A lawsuit filed by a state police lieutenant who claimed he was unfairly punished by the agency for failures in the tracking of domestic violence orders was settled yesterday in Baltimore County Circuit Court.
State police agreed to transfer Lt. David Barcroft to a job with a shorter commute and not to bypass him for future promotions.
Barcroft filed suit in January, alleging he was transferred from Pikesville to a "made-up" job in Salisbury, which he said was a seven-hour round-trip commute from his Hampstead home.
Before the transfer, Barcroft supervised grant money used to maintain a domestic violence database. He was assigned to a new job on the Eastern Shore in the wake of news reports that court orders were not being recorded in the computer system that was established to keep firearms away from defendants in domestic abuse cases.
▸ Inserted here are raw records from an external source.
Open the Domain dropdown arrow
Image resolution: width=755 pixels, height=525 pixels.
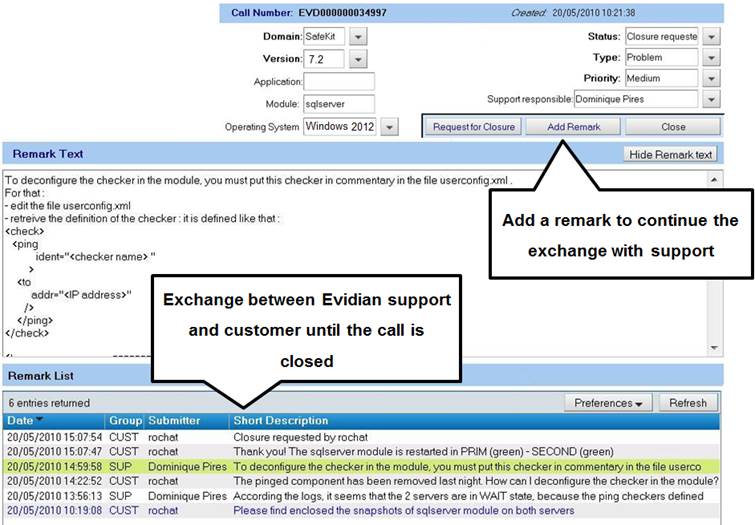[x=359, y=37]
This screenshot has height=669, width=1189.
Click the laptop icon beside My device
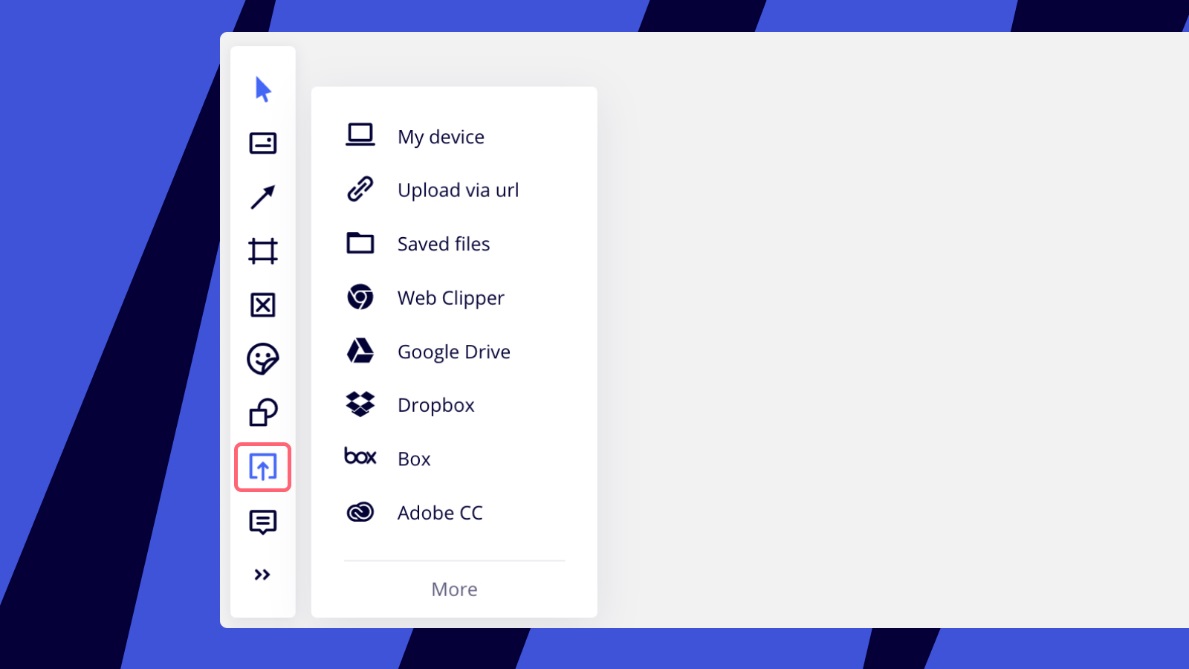pyautogui.click(x=360, y=135)
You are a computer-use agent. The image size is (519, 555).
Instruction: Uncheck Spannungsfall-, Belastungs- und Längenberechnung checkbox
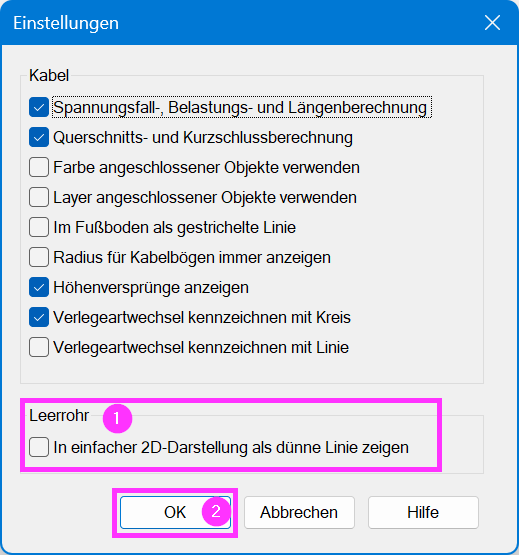39,107
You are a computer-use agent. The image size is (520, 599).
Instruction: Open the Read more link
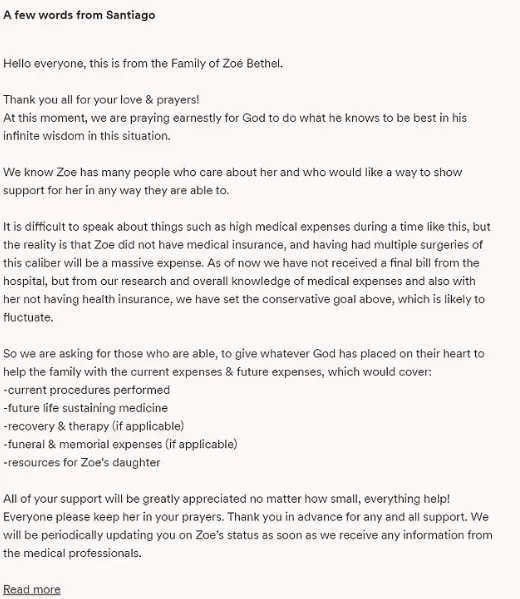(32, 589)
The system came under criticism in September after Wayne Spicknall was charged with killing his son, 2, and daughter, 3, with a 9 mm handgun he purchased at a College Park pawnshop. The Howard County sheriff's department acknowledged it neglected to enter a restraining order against Spicknall that might have prevented the purchase.
Spicknall is charged with two counts of first-degree murder. Jury selection is scheduled to begin Oct. 30 in Kent County.
Yesterday, the state agreed to transfer Barcroft from Salisbury to the state police Commercial Vehicle Enforcement Division, which has its headquarters in Linthicum Heights in Anne Arundel County.
The state police also agreed not to bypass Barcroft for promotions, according to an agreement read in court by Barcroft's lawyer, James A. Lanier.
Lanier and Betty Stemley Sconion, the assistant attorney general representing the state police, agreed to the settlement before Judge John O. Hennegan.
Both lawyers declined to comment beyond what was in the agreement. Barcroft was not in the courtroom and could not be reached for comment.
In his suit, Barcroft alleged his transfer was punitive and violated his rights because he was not first given a hearing. Police denied the move was a disciplinary action.
The Spicknall case sparked news reports that as many as half the people subject to restraining orders in Maryland are not listed in databases state police used to conduct background checks for gun purchases.
The reports - which prompted legislative hearings - said many protective orders were not being logged into computers for weeks or months and that state police knew about the problem.
Barcroft, as assistant commander in the Communications Services Division, supervised grants for the domestic violence database. Barcroft's lawsuit stated he was "interrogated" for two hours about the problems before he was transferred.